Copy out, without changes, every line of the entries from the one containing "The image size is (1456, 819)." up to and including the final line. Leave the pictures out of your answer.

┌─ Dataset extract

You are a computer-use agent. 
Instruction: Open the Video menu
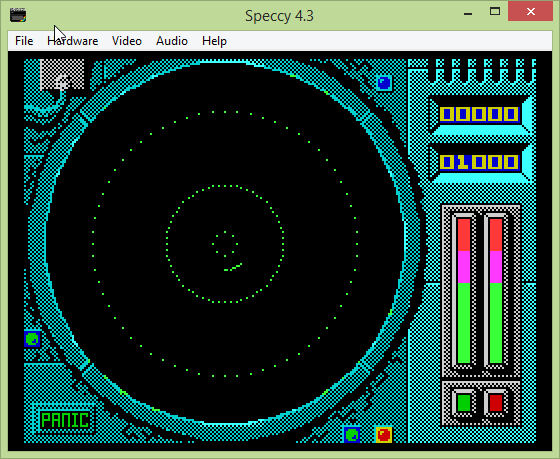click(x=126, y=41)
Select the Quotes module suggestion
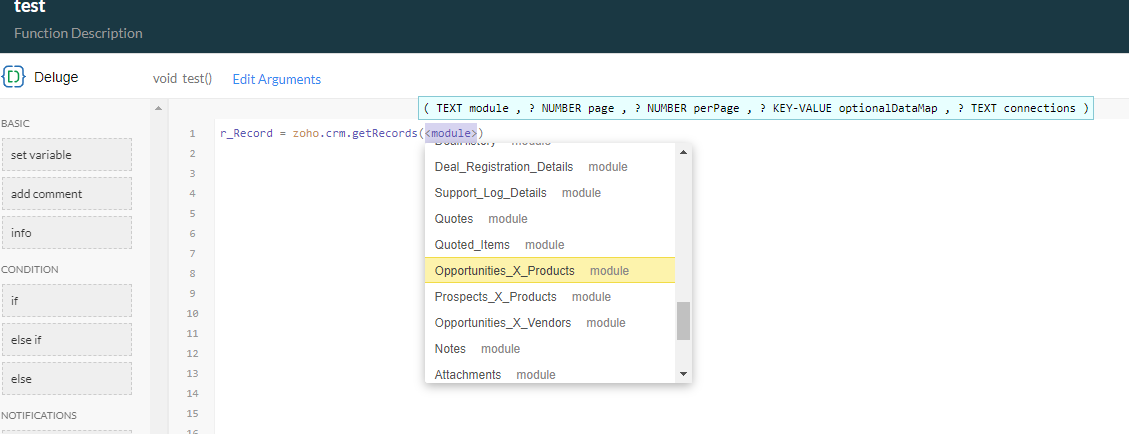Image resolution: width=1129 pixels, height=434 pixels. (x=454, y=219)
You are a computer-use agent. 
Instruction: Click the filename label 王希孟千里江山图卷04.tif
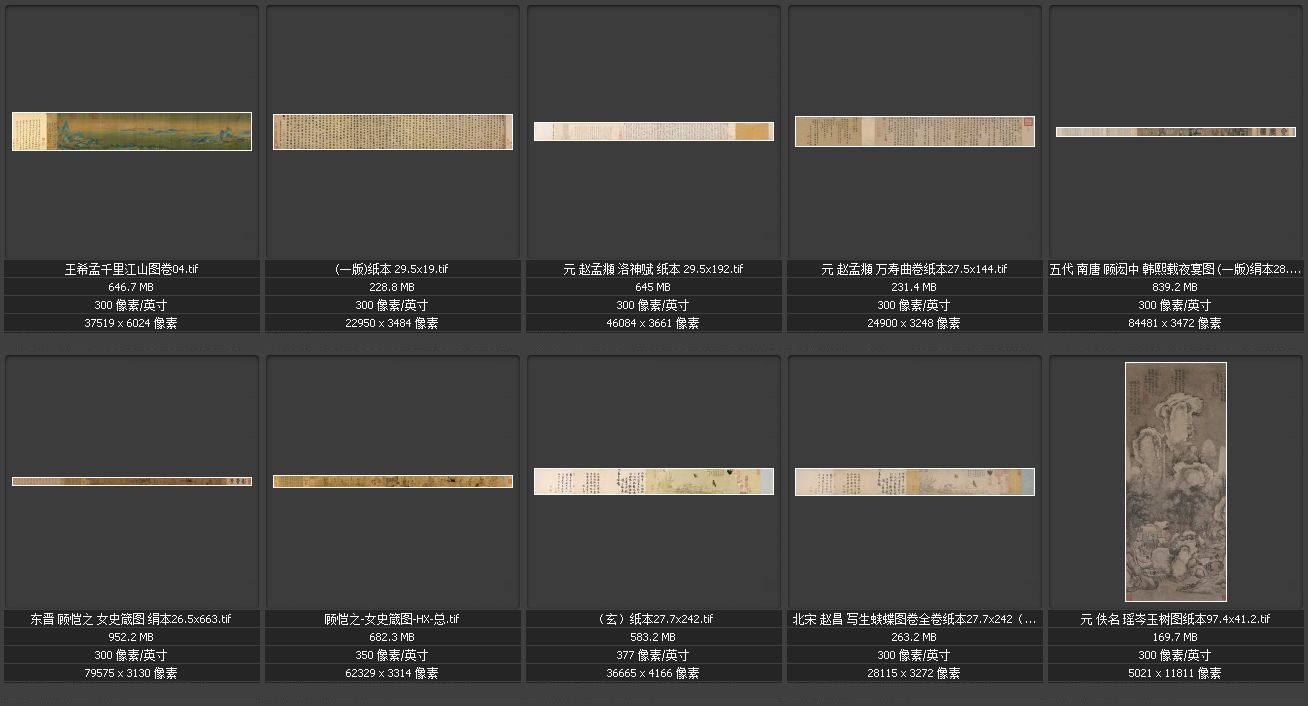coord(131,269)
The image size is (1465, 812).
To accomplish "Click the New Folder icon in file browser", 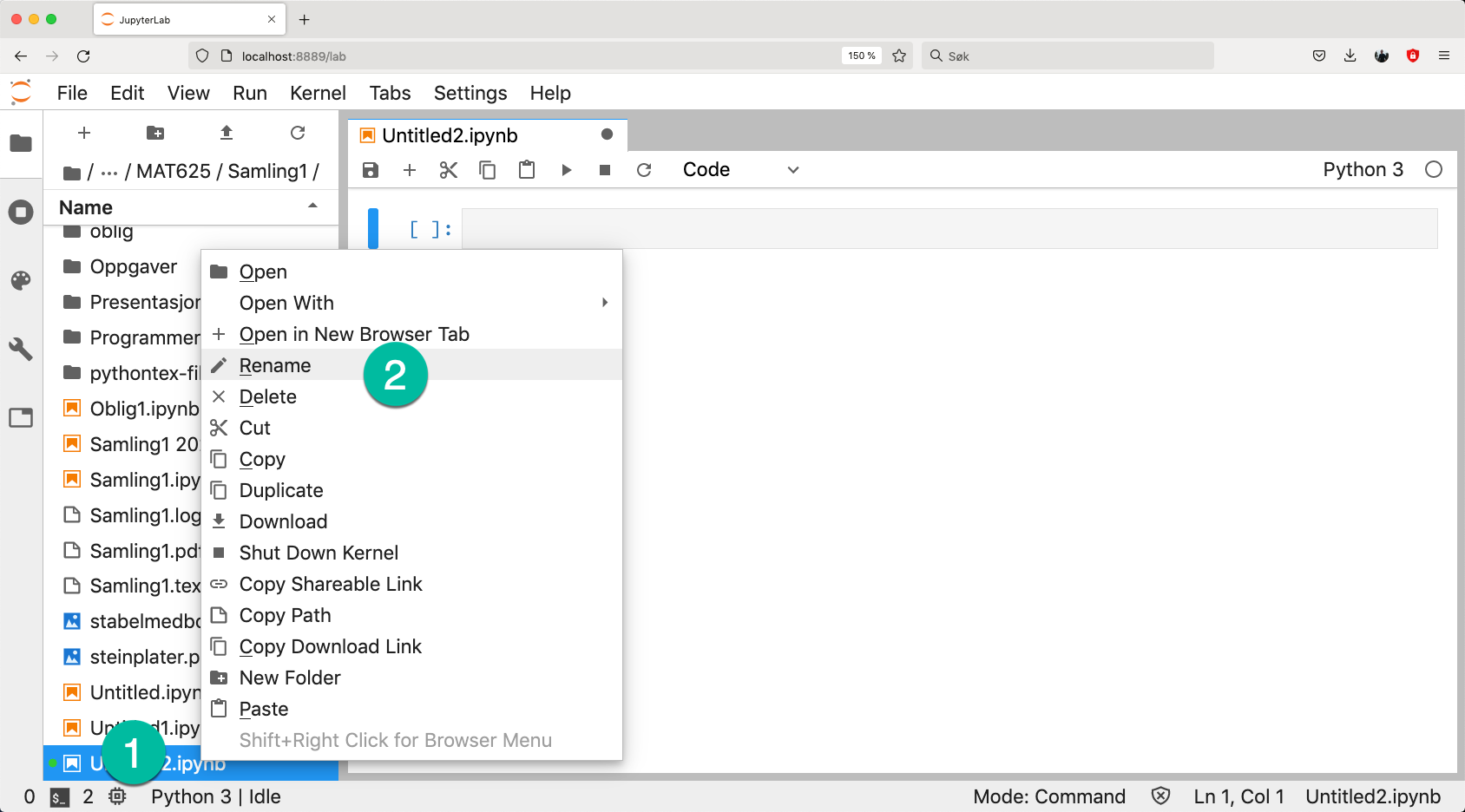I will 155,133.
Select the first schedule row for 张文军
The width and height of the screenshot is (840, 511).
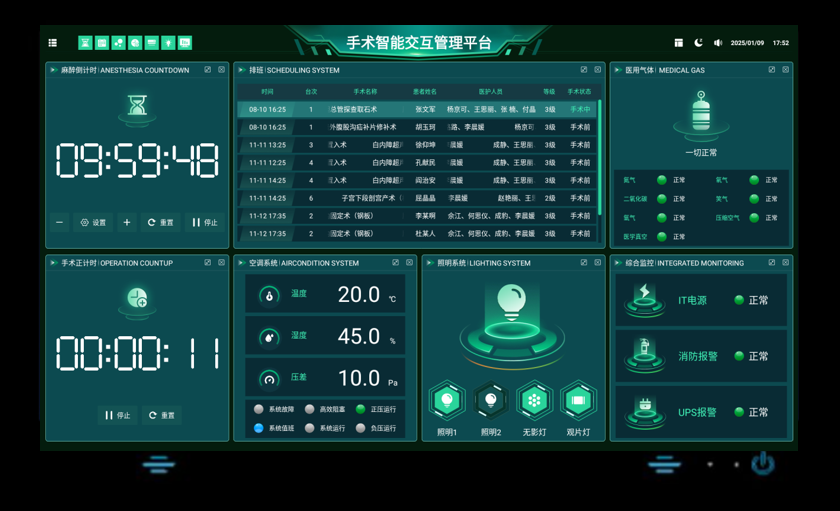pyautogui.click(x=418, y=109)
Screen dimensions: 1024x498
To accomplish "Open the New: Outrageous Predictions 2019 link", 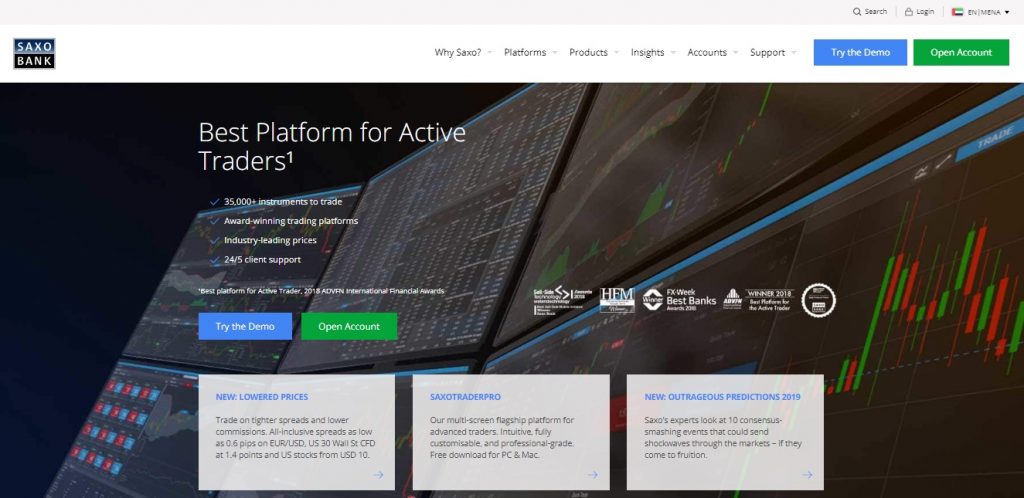I will click(x=722, y=397).
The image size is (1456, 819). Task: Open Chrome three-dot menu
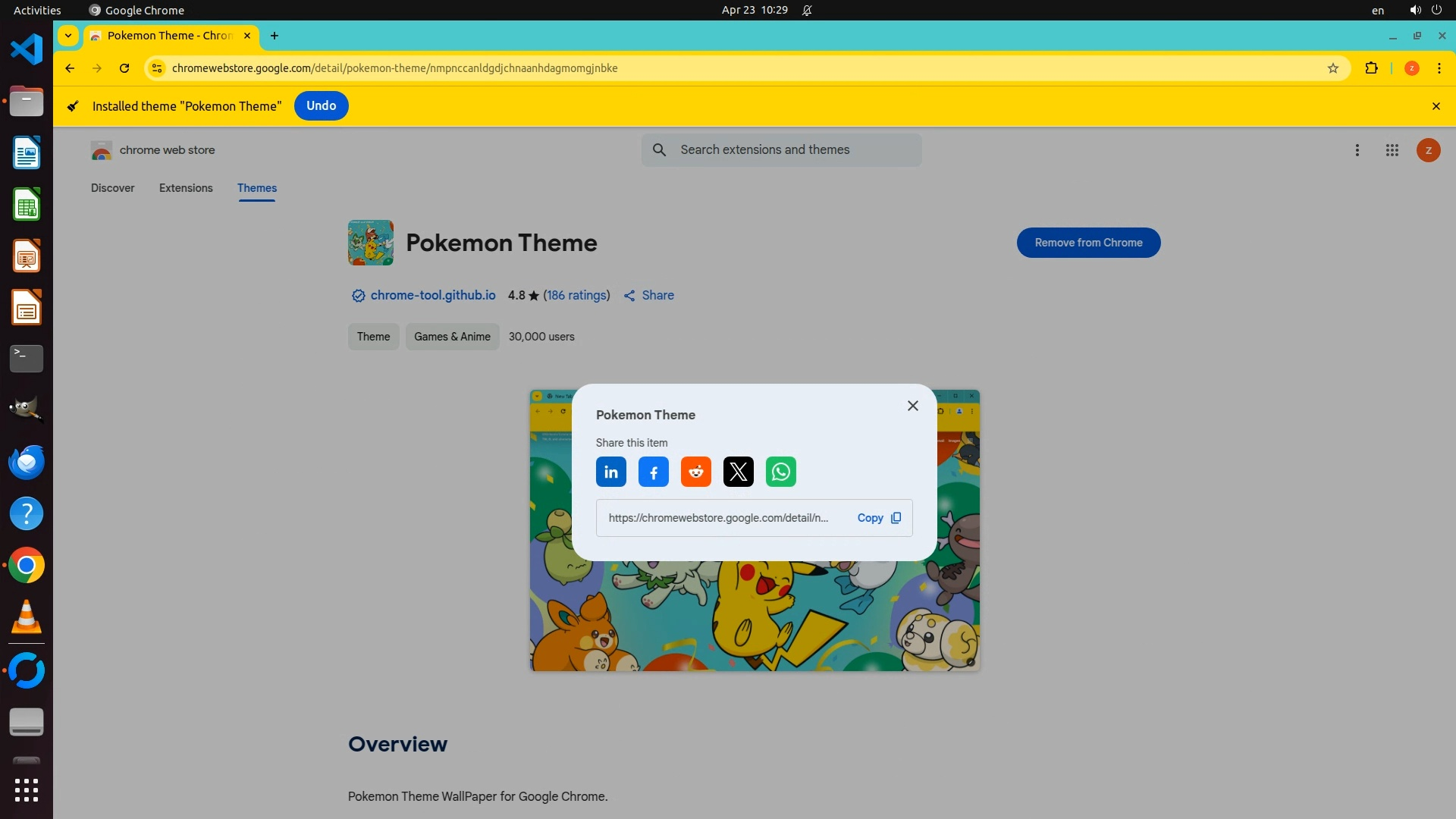(1439, 68)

└─

» Written answer:
The image size is (1456, 819). Task: Open Chrome three-dot menu
(1439, 68)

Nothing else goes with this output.